_WORK INSTRUCTION_
Restate word for word each line of the data, starting at the one containing "Viewport: 1469px width, 812px height." and running through the last.

_MATERIAL FOR THIS EXERCISE_
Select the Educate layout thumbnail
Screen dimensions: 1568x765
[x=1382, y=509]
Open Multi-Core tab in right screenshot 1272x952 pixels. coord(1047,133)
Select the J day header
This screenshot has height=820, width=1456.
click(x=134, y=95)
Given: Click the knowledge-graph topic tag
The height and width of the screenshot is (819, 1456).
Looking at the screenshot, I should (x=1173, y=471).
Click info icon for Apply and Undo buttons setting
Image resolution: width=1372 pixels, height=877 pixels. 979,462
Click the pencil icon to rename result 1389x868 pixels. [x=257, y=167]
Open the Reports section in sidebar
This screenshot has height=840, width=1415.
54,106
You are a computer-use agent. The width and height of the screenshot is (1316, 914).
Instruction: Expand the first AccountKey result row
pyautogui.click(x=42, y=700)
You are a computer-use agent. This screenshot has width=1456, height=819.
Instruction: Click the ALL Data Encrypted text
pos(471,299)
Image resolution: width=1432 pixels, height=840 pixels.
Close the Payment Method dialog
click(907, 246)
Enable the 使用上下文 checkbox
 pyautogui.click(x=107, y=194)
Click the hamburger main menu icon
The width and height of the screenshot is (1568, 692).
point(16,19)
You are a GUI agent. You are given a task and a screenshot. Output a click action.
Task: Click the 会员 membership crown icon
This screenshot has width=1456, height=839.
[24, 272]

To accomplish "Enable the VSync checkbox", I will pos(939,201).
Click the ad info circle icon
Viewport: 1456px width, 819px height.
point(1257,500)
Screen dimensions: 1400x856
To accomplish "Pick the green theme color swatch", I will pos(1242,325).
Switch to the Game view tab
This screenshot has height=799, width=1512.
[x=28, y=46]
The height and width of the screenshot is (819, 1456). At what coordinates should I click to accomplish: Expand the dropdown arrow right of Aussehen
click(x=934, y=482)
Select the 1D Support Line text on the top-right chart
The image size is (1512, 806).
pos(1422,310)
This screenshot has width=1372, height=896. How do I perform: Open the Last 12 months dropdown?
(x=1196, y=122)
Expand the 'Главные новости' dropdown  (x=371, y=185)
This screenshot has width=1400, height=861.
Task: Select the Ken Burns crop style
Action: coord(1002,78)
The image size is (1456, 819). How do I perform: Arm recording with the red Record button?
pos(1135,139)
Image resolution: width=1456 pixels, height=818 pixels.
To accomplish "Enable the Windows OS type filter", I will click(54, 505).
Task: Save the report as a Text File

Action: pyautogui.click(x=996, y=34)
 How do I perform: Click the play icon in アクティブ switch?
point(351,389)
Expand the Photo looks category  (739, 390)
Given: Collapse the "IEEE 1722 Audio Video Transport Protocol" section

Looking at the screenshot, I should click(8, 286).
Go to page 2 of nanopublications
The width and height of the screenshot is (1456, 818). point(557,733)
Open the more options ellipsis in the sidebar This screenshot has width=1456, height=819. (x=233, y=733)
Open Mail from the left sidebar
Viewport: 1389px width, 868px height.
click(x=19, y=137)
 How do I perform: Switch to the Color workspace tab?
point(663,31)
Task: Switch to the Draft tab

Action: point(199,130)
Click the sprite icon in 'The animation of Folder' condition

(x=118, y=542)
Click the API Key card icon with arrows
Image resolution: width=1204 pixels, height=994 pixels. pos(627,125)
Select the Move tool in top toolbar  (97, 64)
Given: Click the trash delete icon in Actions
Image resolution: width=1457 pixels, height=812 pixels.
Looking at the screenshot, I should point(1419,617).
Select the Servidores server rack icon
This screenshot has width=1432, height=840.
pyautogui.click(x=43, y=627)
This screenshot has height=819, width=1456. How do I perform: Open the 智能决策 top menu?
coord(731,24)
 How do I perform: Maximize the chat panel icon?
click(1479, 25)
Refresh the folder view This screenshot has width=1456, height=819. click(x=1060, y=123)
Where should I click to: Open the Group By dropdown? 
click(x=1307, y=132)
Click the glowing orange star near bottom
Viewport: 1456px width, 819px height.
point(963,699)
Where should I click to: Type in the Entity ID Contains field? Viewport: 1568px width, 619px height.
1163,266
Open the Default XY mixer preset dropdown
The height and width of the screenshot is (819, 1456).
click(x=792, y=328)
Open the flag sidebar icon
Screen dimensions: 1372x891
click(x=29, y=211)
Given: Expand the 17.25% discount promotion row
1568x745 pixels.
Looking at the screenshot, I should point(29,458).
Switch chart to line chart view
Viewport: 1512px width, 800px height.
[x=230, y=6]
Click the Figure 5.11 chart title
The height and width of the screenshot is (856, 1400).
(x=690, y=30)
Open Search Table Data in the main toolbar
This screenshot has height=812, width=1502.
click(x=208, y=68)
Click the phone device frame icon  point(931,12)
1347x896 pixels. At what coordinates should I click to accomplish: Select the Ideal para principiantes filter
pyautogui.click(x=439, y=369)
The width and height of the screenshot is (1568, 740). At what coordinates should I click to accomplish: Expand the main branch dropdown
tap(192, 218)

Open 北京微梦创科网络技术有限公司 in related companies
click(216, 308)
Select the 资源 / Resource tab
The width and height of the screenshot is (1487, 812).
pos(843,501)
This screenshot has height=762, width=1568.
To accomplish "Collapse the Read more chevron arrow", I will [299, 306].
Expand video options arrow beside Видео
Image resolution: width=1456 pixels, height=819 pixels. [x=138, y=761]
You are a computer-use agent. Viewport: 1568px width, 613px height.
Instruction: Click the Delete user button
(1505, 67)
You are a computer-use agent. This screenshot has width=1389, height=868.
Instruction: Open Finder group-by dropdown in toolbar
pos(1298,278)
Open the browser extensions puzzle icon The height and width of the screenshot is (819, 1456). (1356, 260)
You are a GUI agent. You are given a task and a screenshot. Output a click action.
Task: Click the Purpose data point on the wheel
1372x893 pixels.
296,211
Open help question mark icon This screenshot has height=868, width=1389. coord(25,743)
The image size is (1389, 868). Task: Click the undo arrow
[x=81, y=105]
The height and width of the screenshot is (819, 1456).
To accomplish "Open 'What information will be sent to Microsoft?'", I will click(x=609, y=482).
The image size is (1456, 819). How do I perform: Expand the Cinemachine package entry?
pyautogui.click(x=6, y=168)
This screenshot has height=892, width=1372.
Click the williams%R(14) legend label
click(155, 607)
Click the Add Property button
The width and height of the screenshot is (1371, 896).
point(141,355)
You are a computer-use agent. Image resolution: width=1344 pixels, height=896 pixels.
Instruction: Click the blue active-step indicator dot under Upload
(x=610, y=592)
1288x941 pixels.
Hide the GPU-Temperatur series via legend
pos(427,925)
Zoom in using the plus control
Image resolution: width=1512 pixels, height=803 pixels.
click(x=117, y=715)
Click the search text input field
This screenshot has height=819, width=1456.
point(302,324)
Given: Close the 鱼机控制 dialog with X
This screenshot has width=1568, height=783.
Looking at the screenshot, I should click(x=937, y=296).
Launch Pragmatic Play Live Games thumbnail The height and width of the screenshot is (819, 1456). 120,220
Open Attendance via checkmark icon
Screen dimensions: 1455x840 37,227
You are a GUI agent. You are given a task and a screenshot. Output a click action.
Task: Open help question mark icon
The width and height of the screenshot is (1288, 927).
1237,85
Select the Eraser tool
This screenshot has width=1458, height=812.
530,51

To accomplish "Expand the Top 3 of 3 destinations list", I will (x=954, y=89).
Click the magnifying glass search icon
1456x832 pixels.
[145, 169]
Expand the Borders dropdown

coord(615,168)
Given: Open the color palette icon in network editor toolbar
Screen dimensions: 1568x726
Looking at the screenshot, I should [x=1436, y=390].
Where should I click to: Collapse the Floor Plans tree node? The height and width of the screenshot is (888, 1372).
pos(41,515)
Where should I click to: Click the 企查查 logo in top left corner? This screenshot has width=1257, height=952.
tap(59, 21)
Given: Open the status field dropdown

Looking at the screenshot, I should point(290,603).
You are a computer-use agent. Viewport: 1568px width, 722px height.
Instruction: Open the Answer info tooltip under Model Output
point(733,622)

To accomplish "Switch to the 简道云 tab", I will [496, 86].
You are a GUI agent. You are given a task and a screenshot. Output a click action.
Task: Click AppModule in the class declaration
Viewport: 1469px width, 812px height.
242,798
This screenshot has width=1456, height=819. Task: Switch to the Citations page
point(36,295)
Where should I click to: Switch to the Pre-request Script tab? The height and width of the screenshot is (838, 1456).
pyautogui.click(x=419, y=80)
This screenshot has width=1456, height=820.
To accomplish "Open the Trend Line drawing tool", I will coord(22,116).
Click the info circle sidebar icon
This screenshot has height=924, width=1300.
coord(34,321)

_OUTPUT FOR THIS EXERCISE_
Viewport: 1469px width, 812px height.
242,798
This screenshot has width=1456, height=819. Task: Switch to the Citations page
point(36,295)
Where should I click to: Switch to the Pre-request Script tab? The height and width of the screenshot is (838, 1456).
pyautogui.click(x=419, y=80)
This screenshot has width=1456, height=820.
To accomplish "Open the Trend Line drawing tool", I will coord(22,116).
Click the info circle sidebar icon
This screenshot has height=924, width=1300.
coord(34,321)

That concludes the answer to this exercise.